Biographical details
- Born: 27 March 1953 (age 72) Lachine, Quebec, Canada
- Alma mater: McGill University

Playing career

Swimming
- 1975–1979: McGill Redbirds

Coaching career (HC unless noted)

Ice hockey
- 1999–2020: McGill Martlets

Head coaching record
- Overall: 534-229-33 (.671)

Accomplishments and honors

Championships
- 4 U Sports (2008, 2009, 2011, 2014)

Awards
- 3x U Sports Coach of the Year (2003, 2008, 2012); 9x RSEQ Coach of the Year (2003, 2006, 2007, 2008, 2009, 2011, 2012, 2014);

Records
- Most wins in McGill ice hockey history (534) Second-most wins in McGill history (534)

Medal record
Women's ice hockey
Representing Canada (as coach)
Olympic Games
| Gold medal – first place | 2006 Turin | Ice hockey |
| Gold medal – first place | 2010 Vancouver | Ice hockey |
World Championship
| Gold medal – first place | 2007 Canada |  |
| Silver medal – second place | 2008 China |  |
| Silver medal – second place | 2009 Finland |  |

= Peter Smith (ice hockey) =

Canadian ice hockey coach

Peter Smith (born 27 March 1953) is a Canadian ice hockey coach and current coaching mentor of the McGill Redbirds and Martlets programs at McGill University in Montreal. He was the head coach of the McGill Martlets ice hockey program for twenty seasons, during 1999 to 2020, and is the winningest coach in McGill ice hockey history. Smith amassed a 534-229-33 (.671) career record behind the McGill bench.

Over his four national championship seasons, the team posted a combined 131-5-0 record against Canadian university opponents.

The 2007-08 title marked the first McGill women's team in any sport to capture a CIS / U SPORTS championship. The next season, the Martlets repeated as national champs, going undefeated in league (18-0) and post-season action (7-0) for the second straight year. The third crown was won in 2010-11, when the Martlets went 33-0 against CIS teams, including a 20-0 record in league play and a 7-0 mark in post-season play. The fourth title was in 2013-14, when the Martlets registered a 29-4 mark against CIS teams, including 18-2 in league play and 6-2 in the post-season.

On June 13, 2018, it was announced that the 2007-08 Martlets team would be inducted into the McGill Sports Hall of Fame on October 11, 2018.

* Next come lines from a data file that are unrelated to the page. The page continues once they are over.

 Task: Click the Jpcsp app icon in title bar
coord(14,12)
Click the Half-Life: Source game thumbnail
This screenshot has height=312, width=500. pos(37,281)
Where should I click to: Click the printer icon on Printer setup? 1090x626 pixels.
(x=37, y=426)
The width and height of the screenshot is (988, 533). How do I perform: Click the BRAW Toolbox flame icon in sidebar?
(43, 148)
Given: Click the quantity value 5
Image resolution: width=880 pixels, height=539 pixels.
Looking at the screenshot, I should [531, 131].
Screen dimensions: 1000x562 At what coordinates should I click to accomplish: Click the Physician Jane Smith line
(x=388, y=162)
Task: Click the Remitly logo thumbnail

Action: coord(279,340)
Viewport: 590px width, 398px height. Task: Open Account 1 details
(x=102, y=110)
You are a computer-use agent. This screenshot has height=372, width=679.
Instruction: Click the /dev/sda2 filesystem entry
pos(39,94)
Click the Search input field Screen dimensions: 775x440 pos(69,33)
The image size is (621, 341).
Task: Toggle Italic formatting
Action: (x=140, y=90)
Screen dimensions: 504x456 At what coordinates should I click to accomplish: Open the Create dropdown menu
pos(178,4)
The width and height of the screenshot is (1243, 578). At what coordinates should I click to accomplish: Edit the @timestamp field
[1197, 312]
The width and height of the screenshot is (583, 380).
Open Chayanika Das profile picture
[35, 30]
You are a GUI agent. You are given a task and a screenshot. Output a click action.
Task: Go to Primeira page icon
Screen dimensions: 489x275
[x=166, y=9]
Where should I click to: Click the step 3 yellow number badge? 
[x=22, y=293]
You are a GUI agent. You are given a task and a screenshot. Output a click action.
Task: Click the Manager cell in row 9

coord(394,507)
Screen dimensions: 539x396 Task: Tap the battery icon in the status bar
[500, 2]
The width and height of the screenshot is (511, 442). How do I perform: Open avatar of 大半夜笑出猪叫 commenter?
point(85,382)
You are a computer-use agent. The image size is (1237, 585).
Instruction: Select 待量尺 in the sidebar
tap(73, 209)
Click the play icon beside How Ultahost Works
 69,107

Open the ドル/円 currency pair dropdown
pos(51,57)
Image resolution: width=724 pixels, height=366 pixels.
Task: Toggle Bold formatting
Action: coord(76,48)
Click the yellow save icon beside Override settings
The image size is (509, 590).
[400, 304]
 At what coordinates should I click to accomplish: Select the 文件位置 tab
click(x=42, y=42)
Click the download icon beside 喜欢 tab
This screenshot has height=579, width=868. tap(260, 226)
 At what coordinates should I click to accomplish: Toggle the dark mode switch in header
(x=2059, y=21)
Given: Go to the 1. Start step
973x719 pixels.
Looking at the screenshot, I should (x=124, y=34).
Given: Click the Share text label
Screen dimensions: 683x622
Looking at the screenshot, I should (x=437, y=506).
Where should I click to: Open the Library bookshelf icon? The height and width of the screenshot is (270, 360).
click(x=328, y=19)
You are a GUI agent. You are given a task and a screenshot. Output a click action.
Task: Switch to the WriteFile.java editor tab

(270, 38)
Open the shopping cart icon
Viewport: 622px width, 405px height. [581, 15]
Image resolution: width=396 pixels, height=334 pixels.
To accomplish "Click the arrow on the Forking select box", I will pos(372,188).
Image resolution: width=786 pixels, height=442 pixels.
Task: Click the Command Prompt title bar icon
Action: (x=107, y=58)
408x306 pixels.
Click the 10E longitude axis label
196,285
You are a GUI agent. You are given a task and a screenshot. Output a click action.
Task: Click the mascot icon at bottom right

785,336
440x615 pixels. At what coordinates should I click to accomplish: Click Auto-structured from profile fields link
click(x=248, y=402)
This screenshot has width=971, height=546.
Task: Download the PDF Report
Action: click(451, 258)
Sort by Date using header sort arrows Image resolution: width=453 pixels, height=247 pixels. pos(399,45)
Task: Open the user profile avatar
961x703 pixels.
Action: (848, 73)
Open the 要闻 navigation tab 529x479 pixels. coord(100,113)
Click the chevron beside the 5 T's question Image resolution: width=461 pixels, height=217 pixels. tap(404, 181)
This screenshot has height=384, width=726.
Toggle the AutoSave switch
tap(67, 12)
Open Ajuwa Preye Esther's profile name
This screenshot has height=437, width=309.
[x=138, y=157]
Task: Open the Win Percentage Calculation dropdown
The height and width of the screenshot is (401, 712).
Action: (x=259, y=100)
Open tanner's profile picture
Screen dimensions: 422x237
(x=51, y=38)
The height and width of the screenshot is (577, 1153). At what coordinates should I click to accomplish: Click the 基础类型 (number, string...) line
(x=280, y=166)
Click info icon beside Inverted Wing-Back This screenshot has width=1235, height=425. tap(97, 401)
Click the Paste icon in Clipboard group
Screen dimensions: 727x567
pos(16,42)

A native of Lachine, Quebec, Smith was the head coach of the Canadian national women's hockey team for the 2007–08 international season, in addition to serving as an assistant coach with Team Canada under Melody Davidson for five seasons. He won two Olympic gold medals during his international coaching career, in the women's ice hockey tournament at the 2006 Winter Olympics in Turin, Italy and in the women's ice hockey tournament at the 2010 Winter Olympics in Vancouver, Canada.